I leave Fife and return to Glasgow. I've made it home on a blend of dirty fossil fuel and clean, home-made biofuel. A small step on the road towards the bio revolution. Of course, there are those who would say I needn't have bothered going all that way. One of Europe's biggest biodiesel plants, run by Argent Energy, is near Motherwell and supplies major fuel distributors. From this and other sources, drivers across the country are already unwittingly taking on small amounts of biodiesel so that the government can meet its emissions targets. It's a blend of 5% biodiesel to 95% fossil-fuel diesel and comes out of the regular pump. But such a percentage pays only lip service to cleaner fuel. Nor does it come cheap - it is after all the very same £1.25-a-litre, fully taxed stuff all us diesel drivers have been buying of late.

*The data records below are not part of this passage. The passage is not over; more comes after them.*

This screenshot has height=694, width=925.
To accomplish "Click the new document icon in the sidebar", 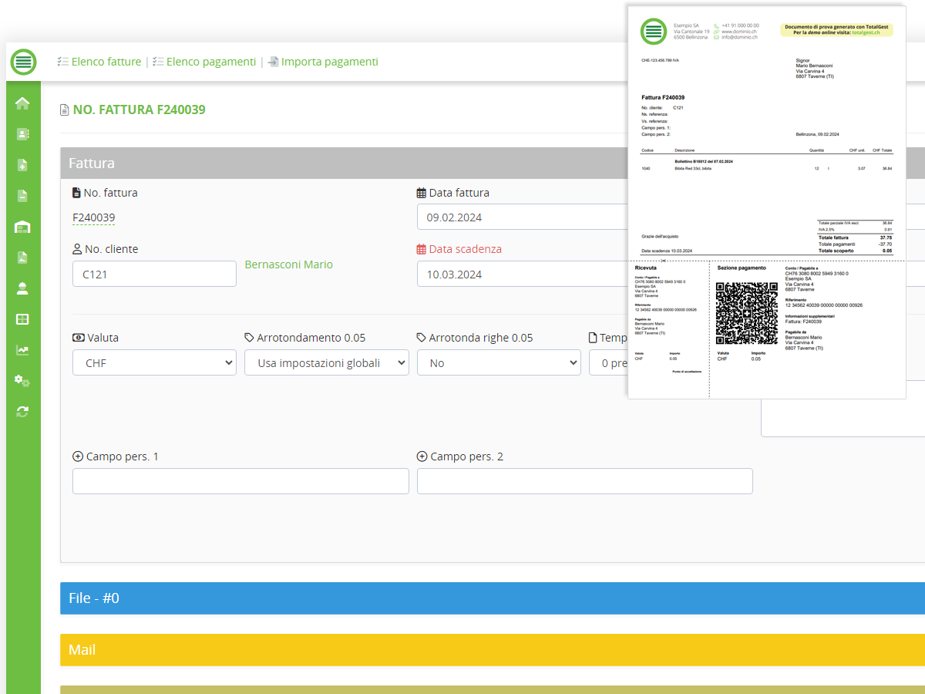I will tap(22, 164).
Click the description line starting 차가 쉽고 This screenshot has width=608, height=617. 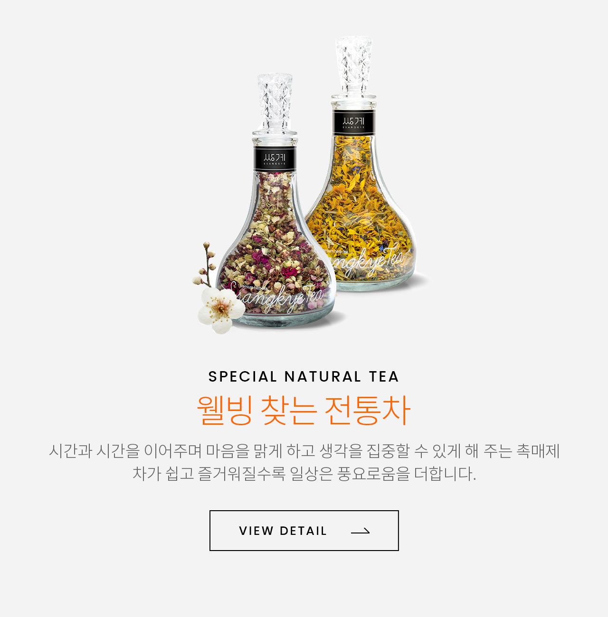[x=304, y=474]

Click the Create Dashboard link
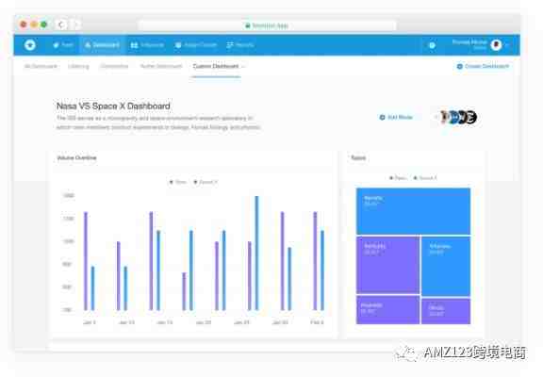coord(483,66)
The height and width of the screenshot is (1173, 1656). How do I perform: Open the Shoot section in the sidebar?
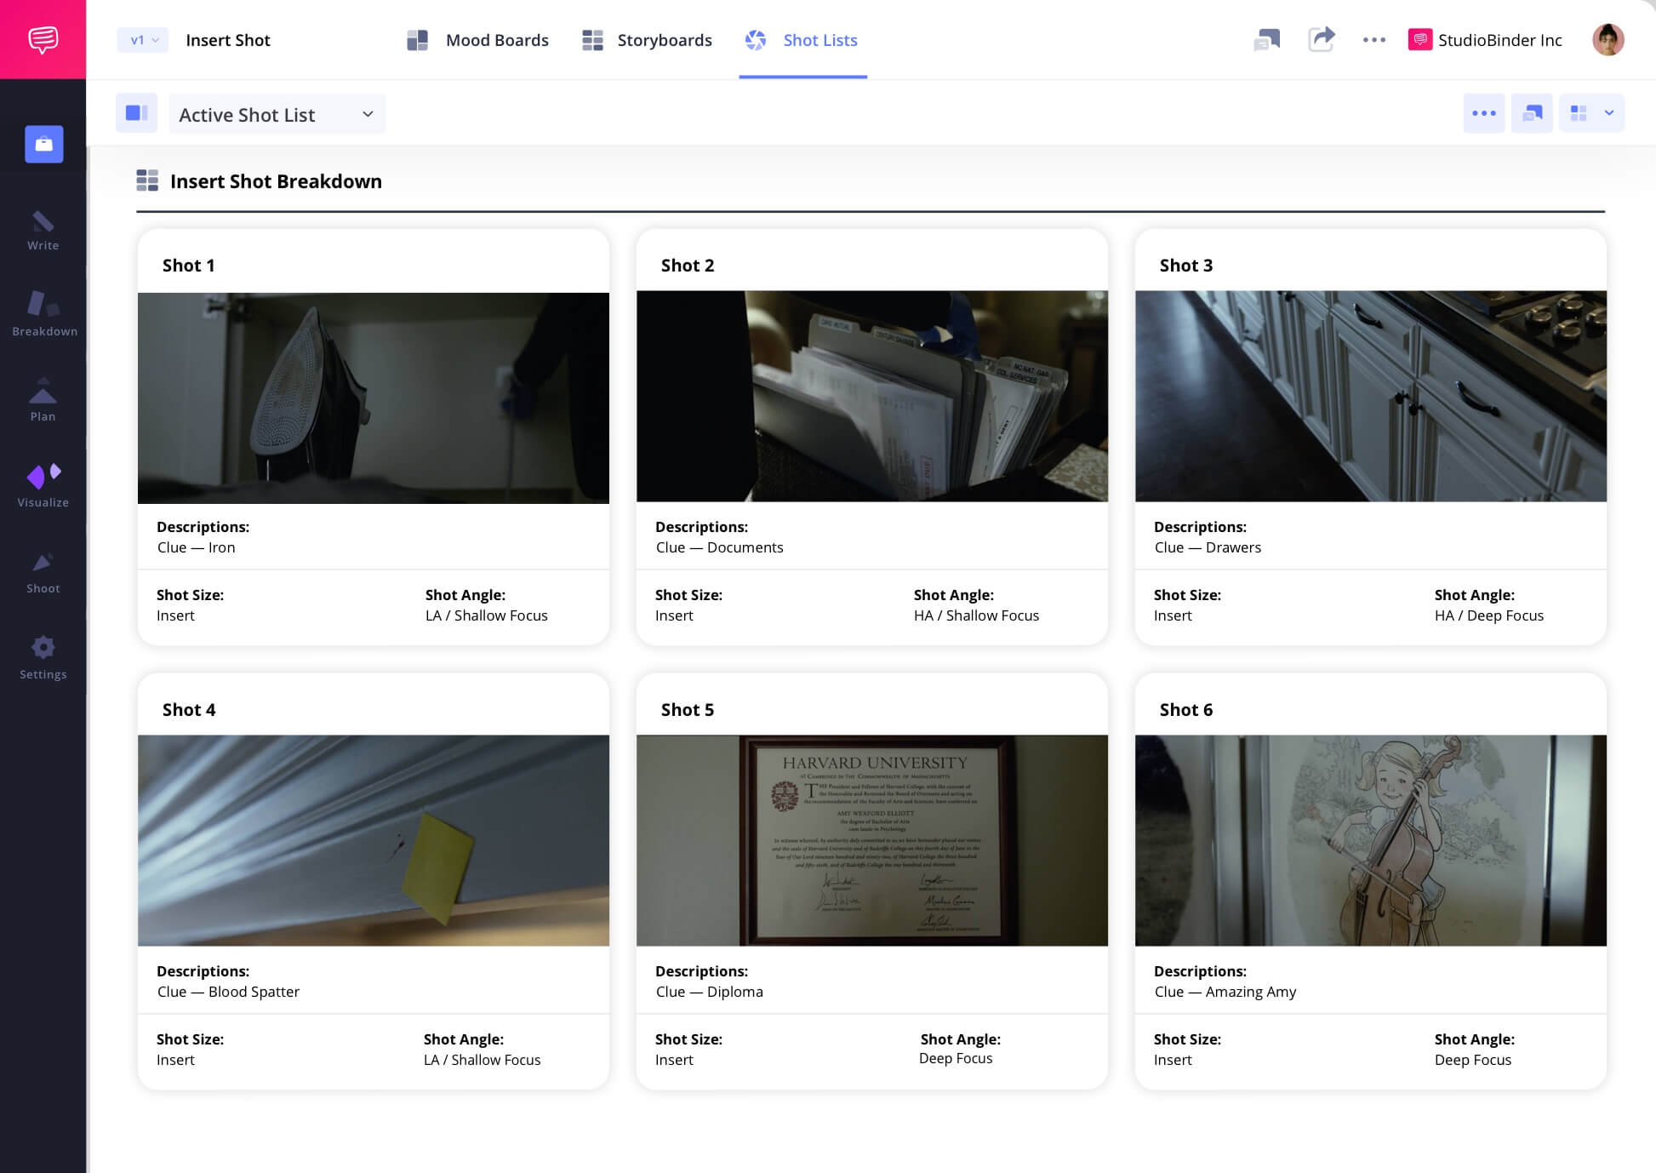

My road trip has taught me that we don't have to wait for the oil companies or supermarkets to decide when we can buy genuinely clean, green and affordable fuel. There is an alternative, which, provided you check the suitability of your car and get the right equipment, does seem to put the power in your hands. "I must admit we were worried by the recent fuel protest," Haig told me before I left Fife. "You are at the mercy of the pumps, which could run dry. But now it's nice to know we can be self-sufficient whatever happens."